[PROBLEM TO WORK ON]
After locating the line with "You are a computer-use", set down that line and all the lines that follow it, unchanged, to the end of the records; omit the pictures.

[EXERCISE INPUT]
━━━━━━━━━━━━━━━━━━━━━━━━━━━━━━

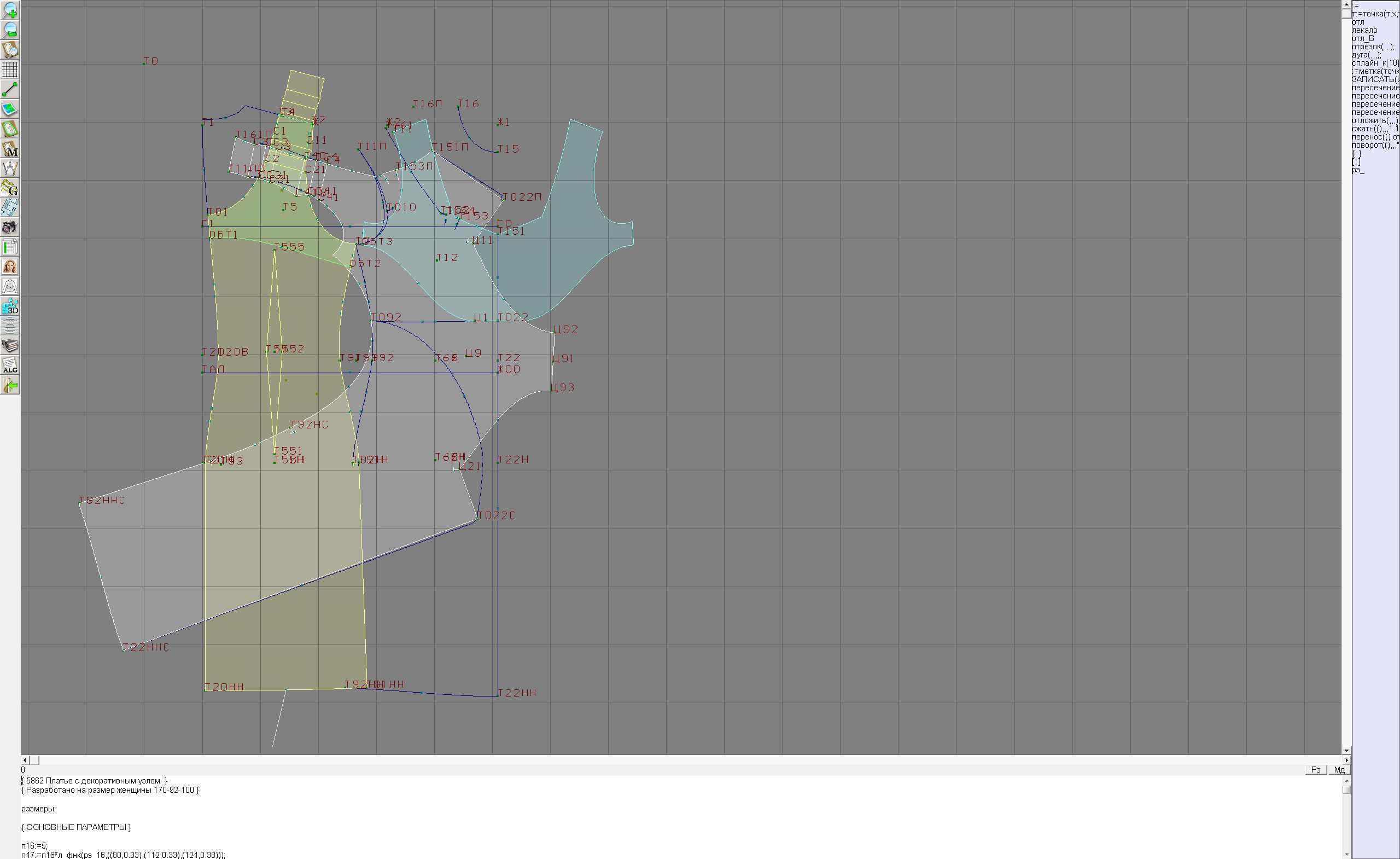Open the spreadsheet table icon
This screenshot has width=1400, height=859.
coord(10,247)
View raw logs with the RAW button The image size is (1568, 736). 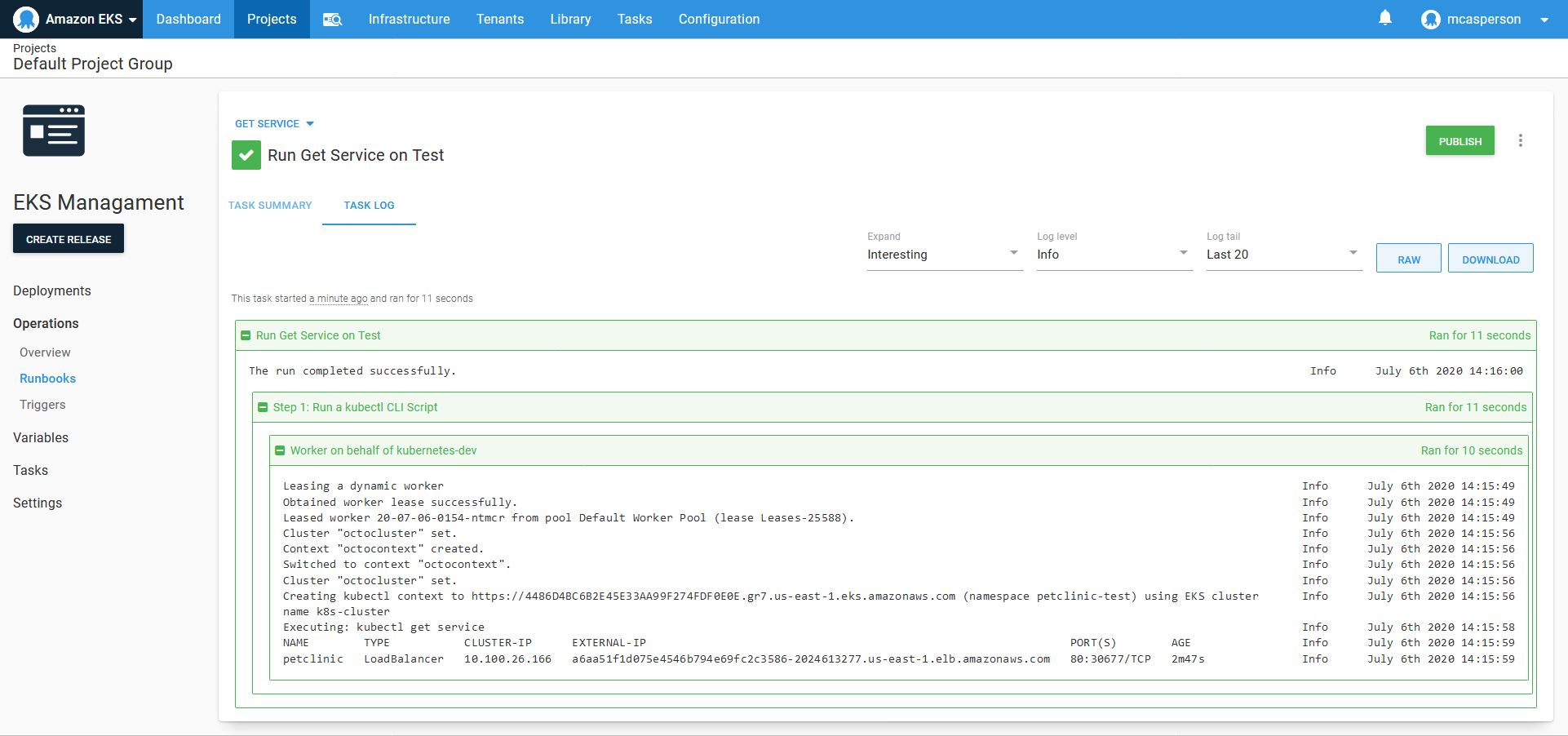[x=1408, y=258]
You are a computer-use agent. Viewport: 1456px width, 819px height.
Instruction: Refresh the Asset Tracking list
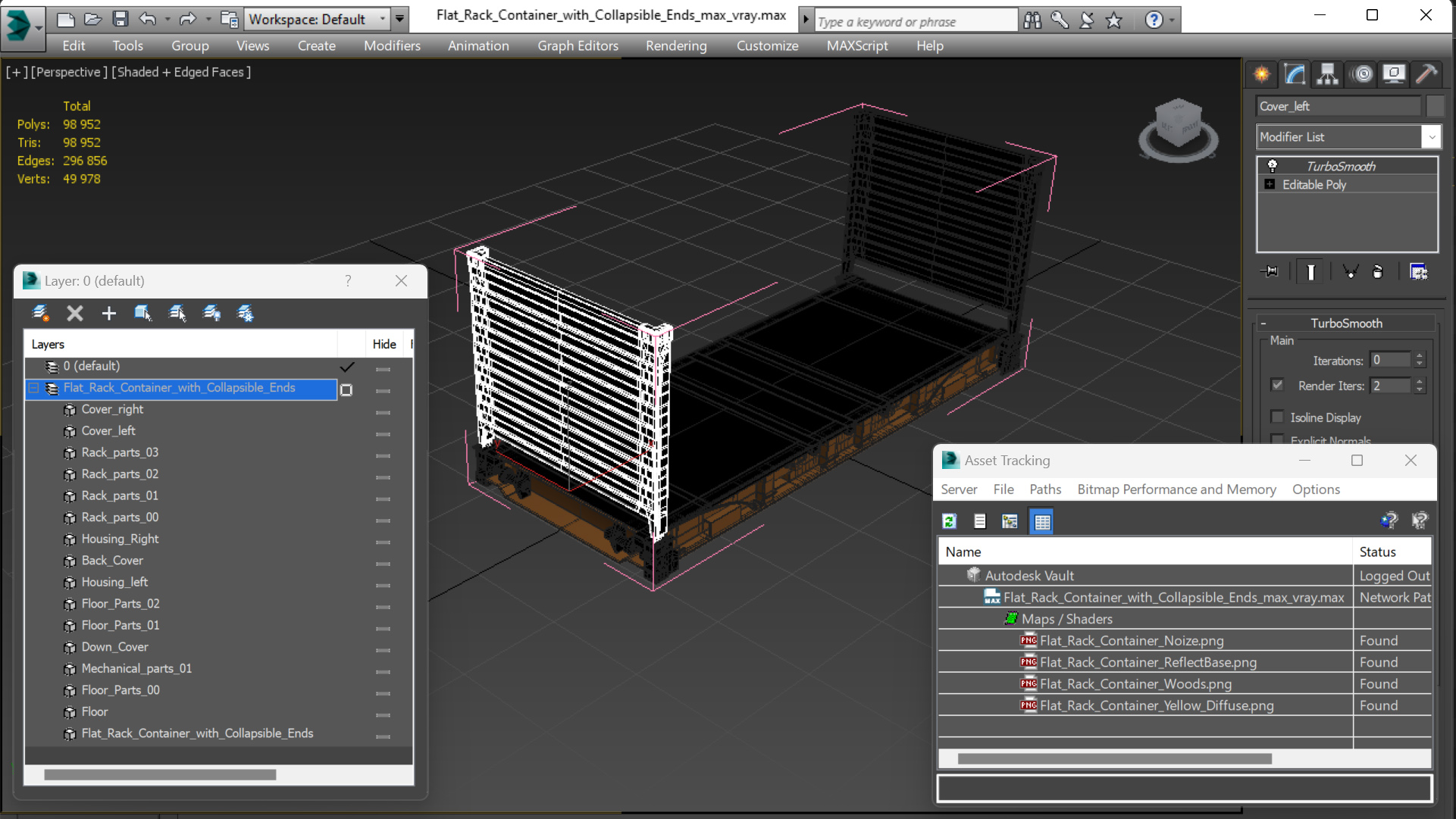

━━━━━━━━━━━━━━━━━━━━━━━━━━━━━━

[EXERCISE RESPONSE]
You are a computer-use agent. Viewport: 1456px width, 819px height.
Instruction: Refresh the Asset Tracking list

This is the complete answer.